Aggregation Framework

  • Operations that process data sets and return calculated results are called aggregations.
  • MongoDB provides data aggregations that examine data sets and perform calculations on them.
  • Aggregation is run on the mongod instance to simplify application codes and limit resource requirements.

Aggregation

  • Similar to queries, aggregation operations in MongoDB use collections of documents as an input and return results in the form of one or more documents.

  • The aggregation framework in MongoDB is based on data processing pipelines.

  • Documents pass through multi-stage pipelines and get transformed into an aggregated result.

  • The most basic pipeline stage in the aggregation framework provides filters that function like queries.

  • It also provides document transformations that modify the output document.

  • The pipeline operations group and sort documents by defined field or fields. In addition, they perform aggregation on arrays.

  • Pipeline stages can use operators to perform tasks such as calculate the average or concatenate a string.

  • The pipeline uses native operations within MongoDB to allow efficient data aggregation and is the favored method for data aggregation.

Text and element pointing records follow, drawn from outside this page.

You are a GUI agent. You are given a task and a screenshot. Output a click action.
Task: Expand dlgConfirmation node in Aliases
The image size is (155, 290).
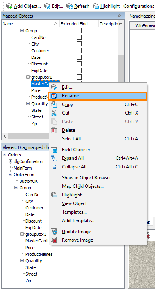[x=11, y=161]
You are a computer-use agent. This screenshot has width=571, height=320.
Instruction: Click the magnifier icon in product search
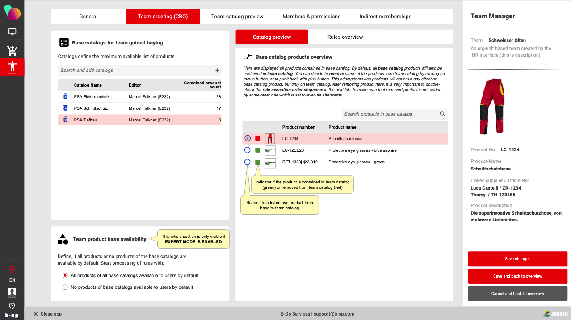coord(442,114)
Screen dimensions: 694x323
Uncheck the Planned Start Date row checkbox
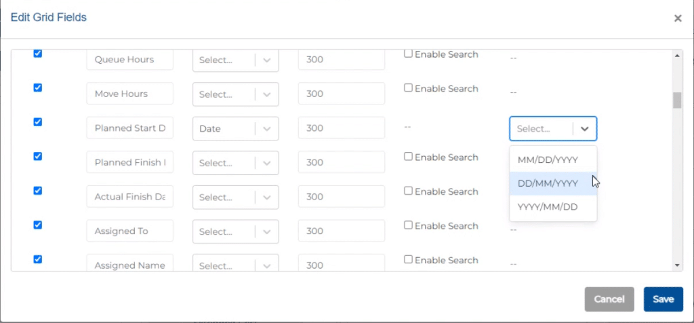pyautogui.click(x=38, y=122)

  • The aggregate command in MongoDB functions on a single collection and logically passes the collection through the aggregation pipeline.

  • You can optimise the operation and avoid scanning the entire collection by using the $match, $limit, and $kip stages.
  • You may require only a subset of data from a collection to perform an aggregation operation.
  • Therefore, use the $match, $limit, and $skip stages to filter the documents.
  • When placed at the beginning of a pipeline, the $match operation scans and selects only the matching documents in a collection.

Which of the following is true about pipelines and the Aggregation Framework?

 

  1. Pipelines must consist of at least two stages.
  2. Stages cannot be configured to produce our desired output.
  3. The Aggregation Framework provides us many stages to filter and transform our data
  4. Documents flow through the pipeline, passing from one stage to the next
  • Pipeline stages appear in an array.

  • Documents are passed through the pipeline stages in a proper order one after the other.

  • Barring $out and $geoNear, all stages of the pipeline can appear multiple times.

  • The db.collection.aggregate() method provides access to the aggregation pipeline and returns a cursor and result sets of any size.

AGGREGATE PIPELINE STAGES

$project:

  • This stage adds new fields or removes existing fields and thus restructure each document in the stream.
  • This stage returns one output document for each input document provided.

 

$match:

  • It filters the document stream and allows only matching documents to pass into the next stage without any modification.
  • $match uses the standard MongoDB queries.
  • For each input document, it returns either one output document if there is a match or zero documents when there is no match.

Which of the following is/are true of the $match stage?

 

  • $match can only filter documents on one field.
  • $match can use both query operators and aggregation expressions.
  • It uses the familiar MongoDB query language.
  • It should come very early in an aggregation pipeline.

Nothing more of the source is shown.